この手口は、恐怖につけ込むソーシャルエンジニアリングと組み合わせて、攻撃者がリモートアクセスを取得し、感染したデバイス上でコマンドを実行するために利用されました。2020 年 5 月には、この手法が悪用され、マイクロソフトが COVID-19 フィッシングキャンペーンを警告しました[3]。攻撃者は “WHO COVID-19 SITUATION REPORT” という件名で、ジョン・ホプキンス・センターになりすましたメールを送信しました。
添付された Excel ファイルには、リモートアクセスを可能にする管理ツール NetSupport Manager RAT をダウンロードし、実行する悪意のあるマクロが隠されています。
悪意のあるファイルアップロードから保護
VBAへの移行
Microsoft は、これらのエクスプロイトを認識して、ユーザーに VBA (Visual Basic for Applications) [4]への移行を奨励しました。VBA と組み合わせた AMSI (Antimalware Scan Interface) は、VBA 内のマクロの動作を詳細に精査し、実行時に疑わしいマクロやその他の悪意のある動作をスキャンすることが可能です。
AMSIとMicrosoft Officeの連携
Microsoft は、AMSI と Office 365 の統合を可能にし、Excel 4.0 マクロのランタイムスキャンを組み込むことで、XLM ベースのマルウェアの検知とブロックを支援しています。
Deep CDR でマクロペイロードと すべてのマルウェアを除去
当社の脅威防止テクノロジーは、すべてのファイルに悪意があると考え、ユーザーに届くまでにファイルを無害化し、安全なコンテンツで、再構築し、ユーザビリティを確保します。OPSWAT Deep CDR が Excel ファイルの回避技術 や VBA Stomping maldoc 技術をどのように防止しているか、ご覧ください。
さらに、OPSWAT では、複数の独自技術を統合して、マルウェアに対する保護をさらに強化することが可能です。その一つがマルチスキャンで、ユーザーは 30 種類以上のマルウェア対策エンジン(AI/ML、シグネチャ、ヒューリスティックなどを活用)で同時にスキャンすることで、100% に近い検知率を達成することが可能です(当社調査)。ウイルスの平均検知率が、40% ~ 80% の単一の AV エンジンと比較してください。

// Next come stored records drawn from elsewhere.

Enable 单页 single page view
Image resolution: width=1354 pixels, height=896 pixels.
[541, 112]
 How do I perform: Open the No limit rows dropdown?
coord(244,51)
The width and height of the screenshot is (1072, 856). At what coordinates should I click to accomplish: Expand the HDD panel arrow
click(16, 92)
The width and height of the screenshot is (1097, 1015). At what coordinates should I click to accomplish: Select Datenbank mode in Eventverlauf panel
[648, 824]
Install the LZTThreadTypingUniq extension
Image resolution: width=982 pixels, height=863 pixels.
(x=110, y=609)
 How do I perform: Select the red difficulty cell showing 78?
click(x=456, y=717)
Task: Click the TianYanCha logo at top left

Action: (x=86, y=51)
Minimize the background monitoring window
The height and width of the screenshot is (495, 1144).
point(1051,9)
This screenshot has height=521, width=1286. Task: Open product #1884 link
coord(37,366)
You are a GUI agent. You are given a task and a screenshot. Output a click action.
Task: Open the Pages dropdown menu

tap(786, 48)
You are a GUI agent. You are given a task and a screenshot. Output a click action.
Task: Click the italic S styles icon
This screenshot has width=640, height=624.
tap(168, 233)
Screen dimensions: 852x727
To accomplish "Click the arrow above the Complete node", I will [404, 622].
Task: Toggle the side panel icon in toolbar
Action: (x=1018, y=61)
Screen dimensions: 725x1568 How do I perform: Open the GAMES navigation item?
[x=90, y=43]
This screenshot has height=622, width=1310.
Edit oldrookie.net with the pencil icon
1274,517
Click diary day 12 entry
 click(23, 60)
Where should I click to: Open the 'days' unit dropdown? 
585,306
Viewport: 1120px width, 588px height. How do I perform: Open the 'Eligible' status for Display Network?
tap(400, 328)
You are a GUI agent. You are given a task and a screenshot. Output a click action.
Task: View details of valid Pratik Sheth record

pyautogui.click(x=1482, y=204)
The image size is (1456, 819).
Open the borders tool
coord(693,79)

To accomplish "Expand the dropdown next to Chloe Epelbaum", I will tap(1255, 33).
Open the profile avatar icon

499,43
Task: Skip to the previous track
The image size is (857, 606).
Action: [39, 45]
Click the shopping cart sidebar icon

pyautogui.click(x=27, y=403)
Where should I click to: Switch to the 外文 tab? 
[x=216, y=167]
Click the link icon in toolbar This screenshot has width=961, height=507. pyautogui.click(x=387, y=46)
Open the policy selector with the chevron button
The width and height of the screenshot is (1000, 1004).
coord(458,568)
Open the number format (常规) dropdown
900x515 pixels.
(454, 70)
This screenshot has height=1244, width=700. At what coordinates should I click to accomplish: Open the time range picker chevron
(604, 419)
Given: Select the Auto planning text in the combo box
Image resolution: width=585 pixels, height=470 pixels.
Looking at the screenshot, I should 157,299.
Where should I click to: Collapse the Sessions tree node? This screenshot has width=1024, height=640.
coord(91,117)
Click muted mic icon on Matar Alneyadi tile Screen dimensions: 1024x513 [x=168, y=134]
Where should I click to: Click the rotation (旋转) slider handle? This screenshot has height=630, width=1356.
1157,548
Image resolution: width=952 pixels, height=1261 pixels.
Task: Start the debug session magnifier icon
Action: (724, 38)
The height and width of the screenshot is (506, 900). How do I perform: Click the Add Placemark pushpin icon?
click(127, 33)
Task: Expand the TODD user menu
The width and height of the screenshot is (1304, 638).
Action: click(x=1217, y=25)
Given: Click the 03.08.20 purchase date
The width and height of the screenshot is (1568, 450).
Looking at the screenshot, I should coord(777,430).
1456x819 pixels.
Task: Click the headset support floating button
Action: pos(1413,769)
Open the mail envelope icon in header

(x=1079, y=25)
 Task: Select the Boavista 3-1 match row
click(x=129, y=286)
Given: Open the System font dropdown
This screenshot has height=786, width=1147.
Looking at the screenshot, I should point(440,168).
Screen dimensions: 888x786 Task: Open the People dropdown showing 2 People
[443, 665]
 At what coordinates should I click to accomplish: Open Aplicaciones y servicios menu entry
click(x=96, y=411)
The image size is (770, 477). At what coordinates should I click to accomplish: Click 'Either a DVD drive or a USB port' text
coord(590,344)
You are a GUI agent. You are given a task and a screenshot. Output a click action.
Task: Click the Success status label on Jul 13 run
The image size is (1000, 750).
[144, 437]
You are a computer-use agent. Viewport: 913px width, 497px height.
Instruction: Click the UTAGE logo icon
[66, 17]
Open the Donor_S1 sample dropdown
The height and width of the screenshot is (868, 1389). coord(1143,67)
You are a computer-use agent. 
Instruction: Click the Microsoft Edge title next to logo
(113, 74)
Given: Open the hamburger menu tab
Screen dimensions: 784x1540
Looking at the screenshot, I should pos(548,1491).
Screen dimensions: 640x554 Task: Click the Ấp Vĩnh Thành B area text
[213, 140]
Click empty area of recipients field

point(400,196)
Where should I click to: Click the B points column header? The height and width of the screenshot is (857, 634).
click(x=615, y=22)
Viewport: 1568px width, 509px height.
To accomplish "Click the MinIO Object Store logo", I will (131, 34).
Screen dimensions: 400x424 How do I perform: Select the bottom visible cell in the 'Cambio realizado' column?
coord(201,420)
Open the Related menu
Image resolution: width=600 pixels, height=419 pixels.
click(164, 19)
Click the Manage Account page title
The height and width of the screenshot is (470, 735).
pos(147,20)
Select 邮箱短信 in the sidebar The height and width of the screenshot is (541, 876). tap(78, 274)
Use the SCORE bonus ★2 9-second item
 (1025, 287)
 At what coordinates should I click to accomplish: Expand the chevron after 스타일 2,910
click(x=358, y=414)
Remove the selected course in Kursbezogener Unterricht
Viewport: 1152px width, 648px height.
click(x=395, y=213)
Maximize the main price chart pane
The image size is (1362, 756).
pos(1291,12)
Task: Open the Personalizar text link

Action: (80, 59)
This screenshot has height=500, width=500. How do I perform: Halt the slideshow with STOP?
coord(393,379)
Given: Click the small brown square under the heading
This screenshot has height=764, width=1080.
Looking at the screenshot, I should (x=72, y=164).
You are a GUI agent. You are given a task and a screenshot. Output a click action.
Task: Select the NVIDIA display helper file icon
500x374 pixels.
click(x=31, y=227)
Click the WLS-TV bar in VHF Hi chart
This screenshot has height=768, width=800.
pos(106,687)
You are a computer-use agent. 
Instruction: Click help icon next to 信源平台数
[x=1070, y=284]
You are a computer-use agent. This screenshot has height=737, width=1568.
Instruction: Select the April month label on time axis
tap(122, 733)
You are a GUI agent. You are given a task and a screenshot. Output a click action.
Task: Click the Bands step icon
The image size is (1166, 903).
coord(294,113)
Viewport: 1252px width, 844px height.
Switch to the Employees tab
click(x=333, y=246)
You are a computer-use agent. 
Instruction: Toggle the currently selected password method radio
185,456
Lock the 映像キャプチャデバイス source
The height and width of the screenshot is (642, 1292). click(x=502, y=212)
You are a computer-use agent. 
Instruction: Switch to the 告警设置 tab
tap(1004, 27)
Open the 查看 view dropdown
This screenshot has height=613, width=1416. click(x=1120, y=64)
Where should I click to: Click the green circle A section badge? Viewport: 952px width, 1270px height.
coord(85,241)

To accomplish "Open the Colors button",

OPSWAT Deep CDR, マルチスキャン、その他のテクノロジーや、ゼロデイ攻撃や高度な回避型マルウェア等の脅威から組織を保護するための最適なセキュリティソリューションについては、弊社までお気軽にお問い合わせください。
参考文献
1 James Haughom, Stefano Ortolani. “Evolution of Excel 4.0 Macro Weaponization.” Lastline. June 2, 2020, https://www.lastline.com/labsblog/evolution-of-excel-4-0-macro-weaponization/.
2 Baibhav Singh. “Evolution of Excel 4.0 Macro Weaponization – Part 2.” VMware. October 14, 2020. https://blogs.vmware.com/networkvirtualization/2020/10/evolution-of-excel-4-0-macro-weaponization-continued.html/.
3 Phil Muncaster. “Microsoft Warns of “Massive” #COVID19 RAT.” Infosecurity Magazine. May 21, 2020, https://www.infosecurity-magazine.com/news/microsoft-warns-of-massive-covid19.
4 “XLM + AMSI: New runtime defense against Excel 4.0 macro malware”. Microsoft. March 3, 2021. XLM + AMSI: New runtime defense against Excel 4.0 macro malware | Microsoft Security Blog.